The HELIX building’s design also includes a 422-ft-long sky bridge that connects the complex to the university’s system of covered bridges between campus buildings. The bridge will extend from the building’s fifth story and stretch over a state road and over train tracks serving the city’s TRAX light rail system. Then the bridge will connect to the rest of the bridge system near the John A. Moran Eye Center, McDonald says.

Crews hoist a column for the HELIX building’s 422-ft-long sky bridge, which stretches over the train tracks and a state road. Image courtesy of Okland Construction

When building the structures to support the bridge, the team tried to avoid underground utilities on the other side of the road. Workers dug 42-in.-dia holes, then installed steel sleeves before drilling piles. 

The bridge’s steel assembly, planned for May 21, must be erected in a single night for the 200-ft span. The work requires closing Mario Capecchi Drive, a four-lane state road with two rail lines that provides access to University of Utah Hospital and Primary Children’s Hospital. The planned road closure requires close coordination with the Utah Dept. of Transportation, McDonald says. 

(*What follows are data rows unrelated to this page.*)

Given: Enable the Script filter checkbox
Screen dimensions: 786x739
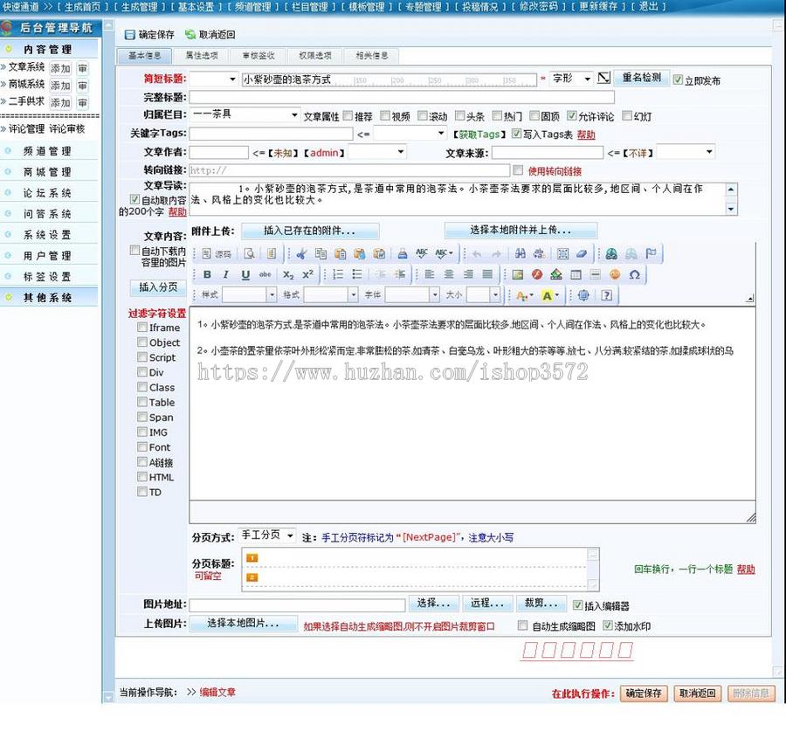Looking at the screenshot, I should point(142,357).
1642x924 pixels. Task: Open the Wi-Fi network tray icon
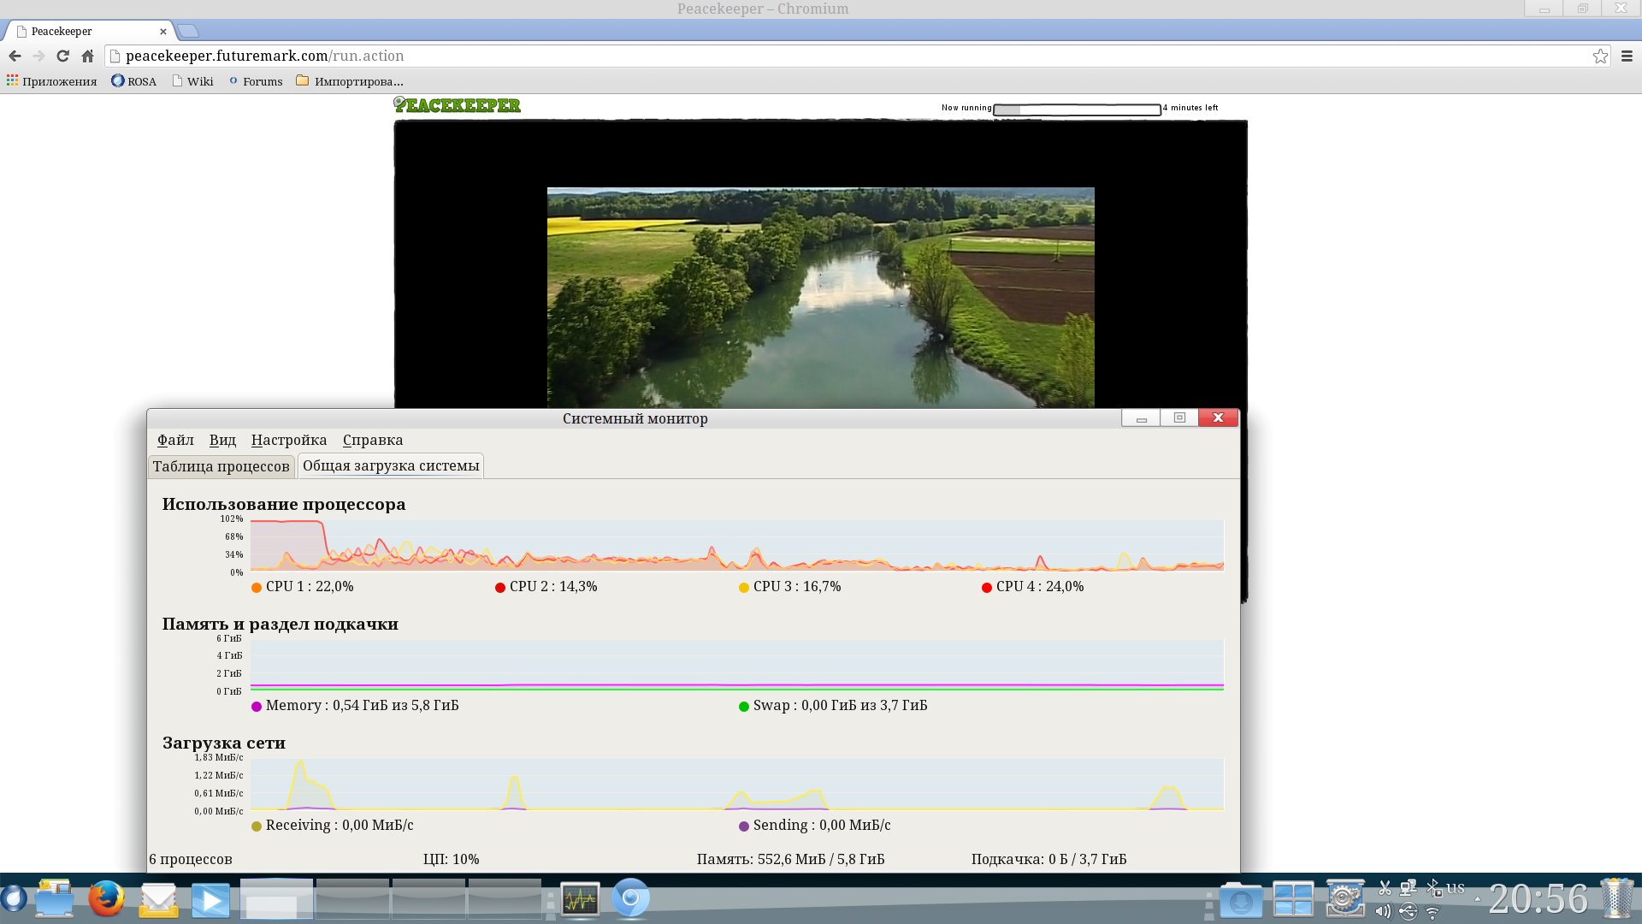click(1432, 913)
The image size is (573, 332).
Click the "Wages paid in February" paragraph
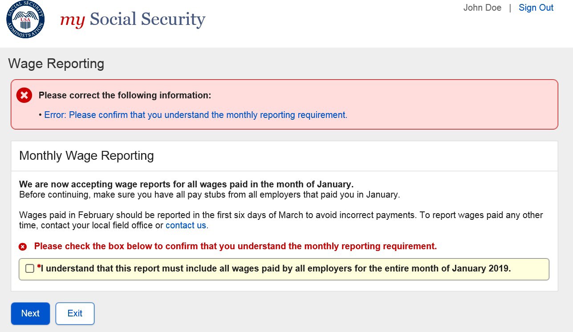(x=280, y=215)
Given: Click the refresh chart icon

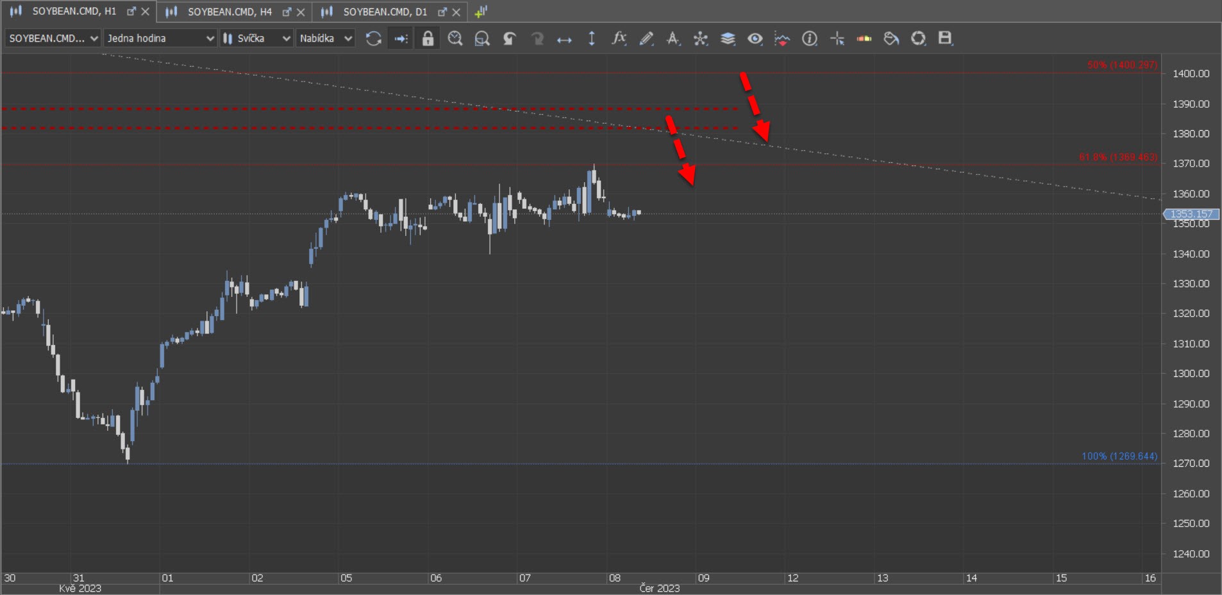Looking at the screenshot, I should [x=373, y=38].
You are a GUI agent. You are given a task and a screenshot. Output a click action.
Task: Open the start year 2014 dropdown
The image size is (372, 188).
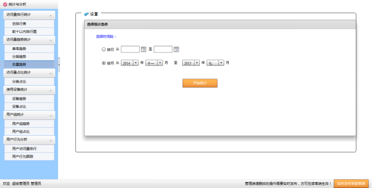[x=135, y=63]
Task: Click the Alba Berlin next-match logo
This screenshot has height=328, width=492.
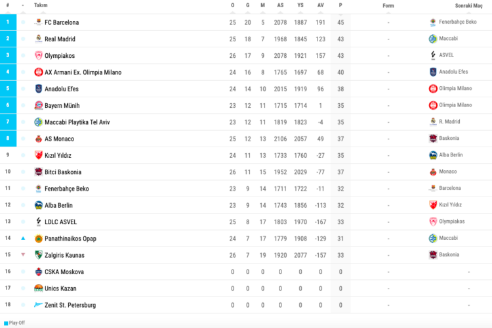Action: click(433, 155)
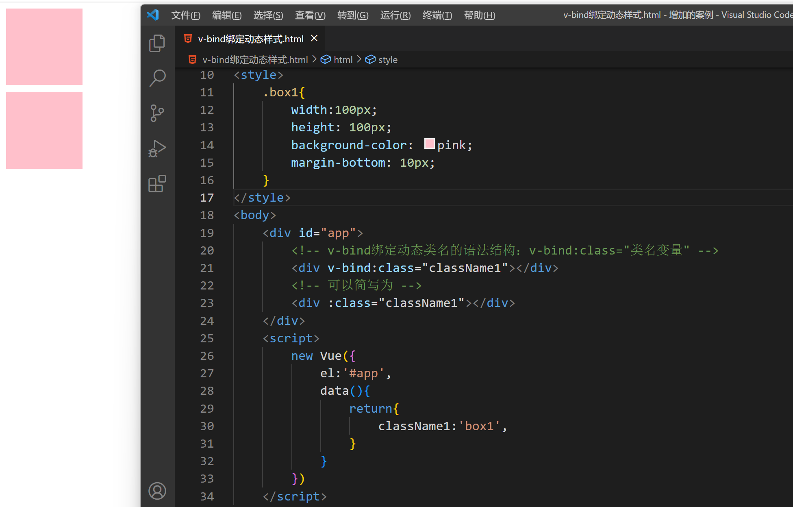
Task: Open the 文件(F) menu
Action: tap(185, 15)
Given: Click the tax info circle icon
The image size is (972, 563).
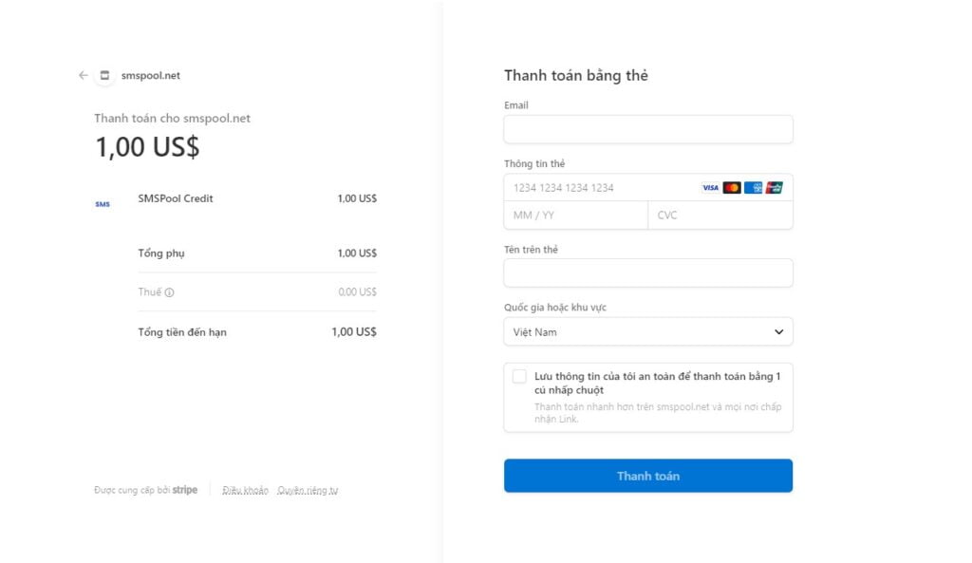Looking at the screenshot, I should pyautogui.click(x=169, y=292).
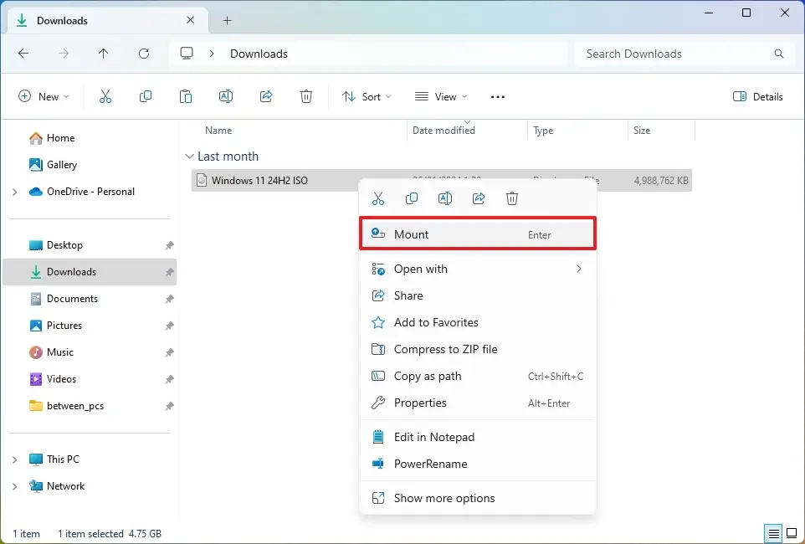Open a new tab with the plus button

pyautogui.click(x=227, y=21)
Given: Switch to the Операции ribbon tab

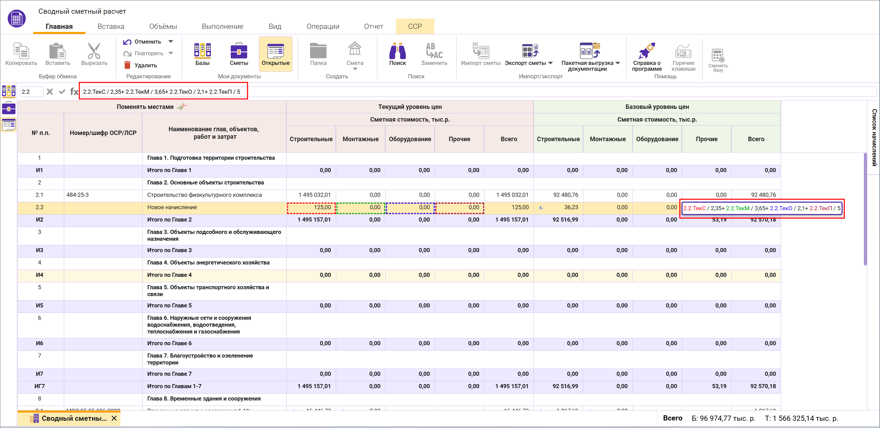Looking at the screenshot, I should pos(323,26).
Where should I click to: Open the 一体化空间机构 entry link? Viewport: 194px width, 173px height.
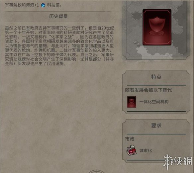click(154, 102)
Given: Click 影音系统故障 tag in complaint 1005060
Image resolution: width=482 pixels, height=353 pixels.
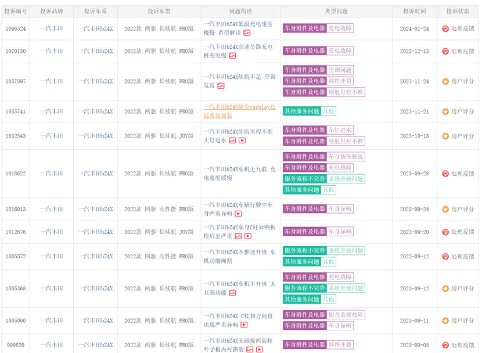Looking at the screenshot, I should [x=346, y=315].
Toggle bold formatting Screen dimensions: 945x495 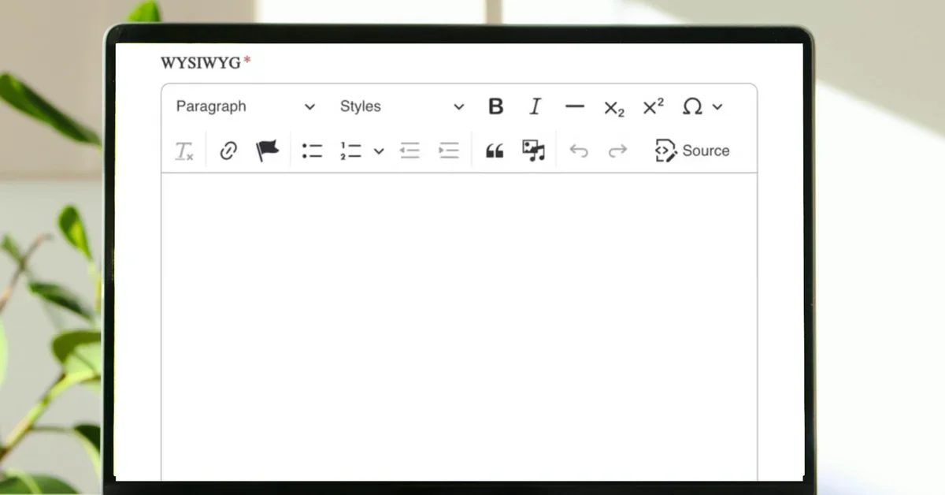495,106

The HELIX building’s bridge (left side of the image) connects with the university’s system of covered bridges near the John A. Moran Eye Center. Image courtesy of MHTN Architects

The project team also is working with both hospitals for alternate emergency access during the closure. The TRAX light rail agency also is involved since power will need to be shut down, although its trains do not run at night.

“The university requires us to put together contingency plans as well,” McDonald says. “What if something goes wrong? What if we need to change things around? What if we hit something? What if we damage the power lines anyway?”

The project also has faced broader challenges, including labor shortages and some difficulty with procurement of materials and equipment during Salt Lake City’s current building boom, McDonald says. Freezing weather in Texas shut down factories, while the pandemic affected everything else, and the supply chain issues continued. 

Procuring the HELIX’s thermoplastic roofing material took nearly a year since its popularity as a building cover has kept it in short supply. Using lean principles helped keep design and construction on track, and so far, the project has been delayed by only six days, according to McDonald.

With the site blocked on three sides by train tracks, another building and a parking garage, a tower crane is essential for moving materials and equipment. Images courtesy of Okland Construction

“Spending more time on the planning and design effort has made time during construction more efficient and effective in reducing the amount of change orders on the job,” Leetham says.

Located on the university’s 1,534-acre Salt Lake City campus, the HELIX building’s flexible space will support about 1,200 full-time employees and 400 medical residents. Many of the occupants destined for HELIX will move over from the university’s current School of Medicine, which is scheduled for demolition. 

The structure meets Utah’s High Performance Building Standard and is pursuing LEED Silver Certification. Amenities will include informal collaboration spaces, meeting rooms, a coffee shop and a fitness center.